Moscow: Teakinopechat’, 1929. Item #1124
274 pp. 18x13 cm. In original constructivist wrappers. Fragments of spine lost, covers chipped, front cover with spine detached from the text block, back cover glued to text block by paper band. Otherwise very good and clean internally.
First and only edition. One of 5000 copies. Introduction by A. Lunacharsky.
The book was published soon after its author Alexander Kugel (1864-1928) had passed away. A theatrical critic, editor-in-chief of the magazine ‘Theater and Art’ (1897-1918) and founder of the cabaret ‘False Mirror’, he accompanied experimental Russian theater from the pre-revolutionary period to the 1920s. He had a lot to say about actors, directors, tendencies and changes in performing.

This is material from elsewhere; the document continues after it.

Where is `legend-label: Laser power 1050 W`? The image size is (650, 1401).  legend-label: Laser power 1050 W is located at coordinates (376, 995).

As he wrote, “The history of Russian theater had no peculiar figures comparing with V. Meyerhold. For 25 years, we have been talking about him incessantly: before the 1905 Revolution, after that, during World War I, after the overthrow of tsarism, under military communism and NEP”. Since the very first performances of Meyerhold as an actor, Kugel watched him and could characterize his activity and ideas.

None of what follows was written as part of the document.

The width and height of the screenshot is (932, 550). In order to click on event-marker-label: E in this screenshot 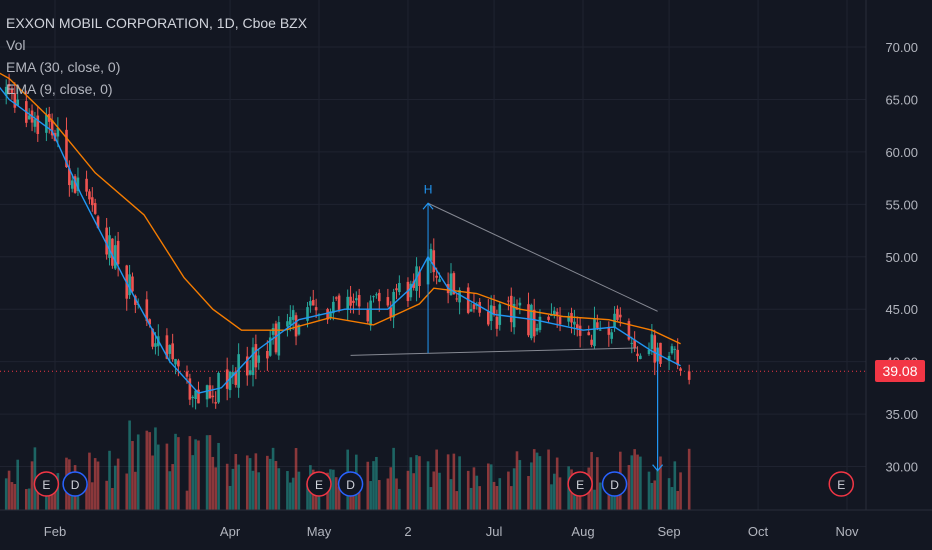, I will do `click(319, 485)`.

The edition includes nine articles overviewing separate actors P. Orlenev, Iu. Iur’ev, V. Kachalov, N. Monakhov, A. Iuzhin, critics A. Urusov and A. Bazhenov, Jewish theater and the whole mass of A. Chekhov’s works, staged and might be performed. He presented an ‘old’ understanding Chekhov, while his commentator Isaak Turkel’taub (1890-shot in 1938) mentioned that socialist re-evaluation of Chekhov’s plays had already begun in the late 1920s and they were waiting for “the right social analyses of these works”.
Kugel called himself a «taster» of any national theater. Contrary to the admiration of Meyerhold and Chekhov, he criticized contemporary Jewish theater and A. Granovskii’s stagings, indicating a lack of national culture. Turkel’taub, who was a member of Jewish communist party in the 1910s, disagreed with Kugel’s text about GOSET most of all. He stressed that contemporary Jewish theater needed to be more relevant and more proletarian to build new culture. Thus, one book showed two almost opposite points of view on Soviet Jewish theater.
Worldcat shows copies located in LoC, Princeton, Yale, Columbia, Illinois Universities, Yivo Institute, Hebrew Union and Amherst Colleges.